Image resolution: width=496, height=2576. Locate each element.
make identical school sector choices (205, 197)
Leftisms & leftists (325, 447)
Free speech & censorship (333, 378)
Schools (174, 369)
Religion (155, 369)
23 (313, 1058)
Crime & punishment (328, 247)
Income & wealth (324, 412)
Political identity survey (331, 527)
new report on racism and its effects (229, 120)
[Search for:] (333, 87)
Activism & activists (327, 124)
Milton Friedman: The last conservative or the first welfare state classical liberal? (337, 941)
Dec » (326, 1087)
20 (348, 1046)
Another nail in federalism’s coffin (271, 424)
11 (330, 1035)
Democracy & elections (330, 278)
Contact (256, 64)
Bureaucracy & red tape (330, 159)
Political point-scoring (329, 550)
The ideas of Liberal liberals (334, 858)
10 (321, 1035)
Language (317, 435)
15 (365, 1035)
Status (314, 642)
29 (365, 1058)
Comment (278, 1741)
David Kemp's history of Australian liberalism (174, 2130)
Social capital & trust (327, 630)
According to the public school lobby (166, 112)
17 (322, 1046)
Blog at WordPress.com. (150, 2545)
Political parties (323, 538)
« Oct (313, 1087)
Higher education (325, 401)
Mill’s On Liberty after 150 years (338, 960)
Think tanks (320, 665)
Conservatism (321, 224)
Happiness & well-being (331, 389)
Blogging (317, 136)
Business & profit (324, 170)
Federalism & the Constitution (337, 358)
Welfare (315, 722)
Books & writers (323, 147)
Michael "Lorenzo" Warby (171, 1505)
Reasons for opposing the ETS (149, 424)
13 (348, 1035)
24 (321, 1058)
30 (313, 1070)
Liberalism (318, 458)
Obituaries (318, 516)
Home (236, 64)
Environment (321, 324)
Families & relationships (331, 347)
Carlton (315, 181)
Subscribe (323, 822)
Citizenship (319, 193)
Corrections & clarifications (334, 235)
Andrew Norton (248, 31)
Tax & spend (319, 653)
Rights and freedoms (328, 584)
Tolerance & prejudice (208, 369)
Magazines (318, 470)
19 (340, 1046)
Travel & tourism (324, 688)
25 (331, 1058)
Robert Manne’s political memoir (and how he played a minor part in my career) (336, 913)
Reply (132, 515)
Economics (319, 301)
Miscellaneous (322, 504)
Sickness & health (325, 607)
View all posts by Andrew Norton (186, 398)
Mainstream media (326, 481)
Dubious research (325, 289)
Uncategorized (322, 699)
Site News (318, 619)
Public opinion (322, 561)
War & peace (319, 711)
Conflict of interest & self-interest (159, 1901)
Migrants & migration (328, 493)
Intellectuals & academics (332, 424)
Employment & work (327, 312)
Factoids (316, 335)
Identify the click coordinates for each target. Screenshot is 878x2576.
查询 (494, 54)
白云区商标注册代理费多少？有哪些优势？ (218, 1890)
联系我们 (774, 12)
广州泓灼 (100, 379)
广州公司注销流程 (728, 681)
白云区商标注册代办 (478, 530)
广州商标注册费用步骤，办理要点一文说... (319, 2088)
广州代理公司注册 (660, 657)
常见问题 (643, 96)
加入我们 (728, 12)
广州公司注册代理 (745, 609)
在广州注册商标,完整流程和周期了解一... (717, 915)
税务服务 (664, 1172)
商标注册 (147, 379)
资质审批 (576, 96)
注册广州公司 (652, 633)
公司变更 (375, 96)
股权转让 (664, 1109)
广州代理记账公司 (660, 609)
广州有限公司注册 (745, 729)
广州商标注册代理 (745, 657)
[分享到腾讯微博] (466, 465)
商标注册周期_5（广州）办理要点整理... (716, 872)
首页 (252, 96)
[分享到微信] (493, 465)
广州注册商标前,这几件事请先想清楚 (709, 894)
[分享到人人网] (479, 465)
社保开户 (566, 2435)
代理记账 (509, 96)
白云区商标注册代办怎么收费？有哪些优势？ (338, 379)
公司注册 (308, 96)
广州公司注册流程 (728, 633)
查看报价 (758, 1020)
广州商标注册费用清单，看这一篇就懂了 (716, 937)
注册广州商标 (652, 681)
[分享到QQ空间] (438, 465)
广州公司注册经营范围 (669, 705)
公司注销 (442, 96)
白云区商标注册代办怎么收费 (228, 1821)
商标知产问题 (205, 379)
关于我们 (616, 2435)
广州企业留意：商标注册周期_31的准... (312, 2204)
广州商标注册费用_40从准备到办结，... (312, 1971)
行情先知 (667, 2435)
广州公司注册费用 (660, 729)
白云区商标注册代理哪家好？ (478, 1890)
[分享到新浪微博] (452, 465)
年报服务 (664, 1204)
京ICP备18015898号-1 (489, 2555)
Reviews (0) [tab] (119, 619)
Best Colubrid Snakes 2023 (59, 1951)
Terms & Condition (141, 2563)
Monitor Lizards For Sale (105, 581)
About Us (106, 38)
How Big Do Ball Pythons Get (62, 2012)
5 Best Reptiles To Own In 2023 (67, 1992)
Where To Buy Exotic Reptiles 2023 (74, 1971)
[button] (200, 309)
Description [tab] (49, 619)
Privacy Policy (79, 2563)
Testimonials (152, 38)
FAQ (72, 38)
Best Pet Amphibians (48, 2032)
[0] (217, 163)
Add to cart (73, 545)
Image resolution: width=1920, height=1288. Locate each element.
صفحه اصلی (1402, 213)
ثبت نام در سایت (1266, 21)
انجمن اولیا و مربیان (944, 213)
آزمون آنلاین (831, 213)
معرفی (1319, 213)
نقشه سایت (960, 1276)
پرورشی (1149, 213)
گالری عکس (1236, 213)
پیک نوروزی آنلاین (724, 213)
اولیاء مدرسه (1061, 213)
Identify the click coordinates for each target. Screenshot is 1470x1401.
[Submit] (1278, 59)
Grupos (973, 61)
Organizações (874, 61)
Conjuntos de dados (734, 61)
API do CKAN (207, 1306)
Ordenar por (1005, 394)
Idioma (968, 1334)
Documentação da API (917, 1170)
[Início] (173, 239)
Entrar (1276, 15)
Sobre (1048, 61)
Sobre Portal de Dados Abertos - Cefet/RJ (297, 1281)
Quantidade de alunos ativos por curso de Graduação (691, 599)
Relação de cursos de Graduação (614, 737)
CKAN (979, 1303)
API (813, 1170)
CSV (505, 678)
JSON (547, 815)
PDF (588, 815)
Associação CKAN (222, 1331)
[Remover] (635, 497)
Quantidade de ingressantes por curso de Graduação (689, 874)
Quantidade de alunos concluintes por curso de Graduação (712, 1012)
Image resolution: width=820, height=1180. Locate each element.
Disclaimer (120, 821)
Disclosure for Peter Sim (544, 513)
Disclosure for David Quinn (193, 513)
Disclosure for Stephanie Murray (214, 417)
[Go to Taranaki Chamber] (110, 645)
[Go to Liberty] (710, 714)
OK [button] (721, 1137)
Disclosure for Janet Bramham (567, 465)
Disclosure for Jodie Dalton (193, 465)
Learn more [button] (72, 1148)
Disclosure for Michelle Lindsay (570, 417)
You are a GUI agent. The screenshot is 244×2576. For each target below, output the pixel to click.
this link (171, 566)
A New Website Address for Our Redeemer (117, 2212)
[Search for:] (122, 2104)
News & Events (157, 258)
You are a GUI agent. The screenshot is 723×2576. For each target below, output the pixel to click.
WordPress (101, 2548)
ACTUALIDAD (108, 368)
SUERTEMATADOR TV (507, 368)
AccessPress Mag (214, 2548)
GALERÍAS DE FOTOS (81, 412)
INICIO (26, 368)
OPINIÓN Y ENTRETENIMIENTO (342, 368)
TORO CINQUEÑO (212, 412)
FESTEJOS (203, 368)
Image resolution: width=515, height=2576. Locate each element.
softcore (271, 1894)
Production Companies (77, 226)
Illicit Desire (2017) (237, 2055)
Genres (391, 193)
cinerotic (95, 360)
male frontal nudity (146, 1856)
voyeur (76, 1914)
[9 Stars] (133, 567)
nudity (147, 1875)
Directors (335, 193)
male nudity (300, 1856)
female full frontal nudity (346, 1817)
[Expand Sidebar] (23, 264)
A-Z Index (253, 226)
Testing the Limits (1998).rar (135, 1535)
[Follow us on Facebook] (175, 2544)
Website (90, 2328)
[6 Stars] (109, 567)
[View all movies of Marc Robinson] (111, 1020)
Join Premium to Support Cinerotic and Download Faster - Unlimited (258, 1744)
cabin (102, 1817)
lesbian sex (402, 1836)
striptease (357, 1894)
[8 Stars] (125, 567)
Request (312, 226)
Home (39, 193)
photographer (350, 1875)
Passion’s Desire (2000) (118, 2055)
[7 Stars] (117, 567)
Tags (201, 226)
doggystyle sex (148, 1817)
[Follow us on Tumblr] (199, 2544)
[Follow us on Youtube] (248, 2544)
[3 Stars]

* [What the task requires]
Would you please repeat exactly the lines above, starting at the line with "FAQ (72, 38)" and stopping at the line with "Conjuntos de dados (734, 61)", both included?

* [Task result]
FAQ (72, 38)
Best Pet Amphibians (48, 2032)
[0] (217, 163)
Add to cart (73, 545)
Image resolution: width=1920, height=1288. Locate each element.
صفحه اصلی (1402, 213)
ثبت نام در سایت (1266, 21)
انجمن اولیا و مربیان (944, 213)
آزمون آنلاین (831, 213)
معرفی (1319, 213)
نقشه سایت (960, 1276)
پرورشی (1149, 213)
گالری عکس (1236, 213)
پیک نوروزی آنلاین (724, 213)
اولیاء مدرسه (1061, 213)
Identify the click coordinates for each target. Screenshot is 1470x1401.
[Submit] (1278, 59)
Grupos (973, 61)
Organizações (874, 61)
Conjuntos de dados (734, 61)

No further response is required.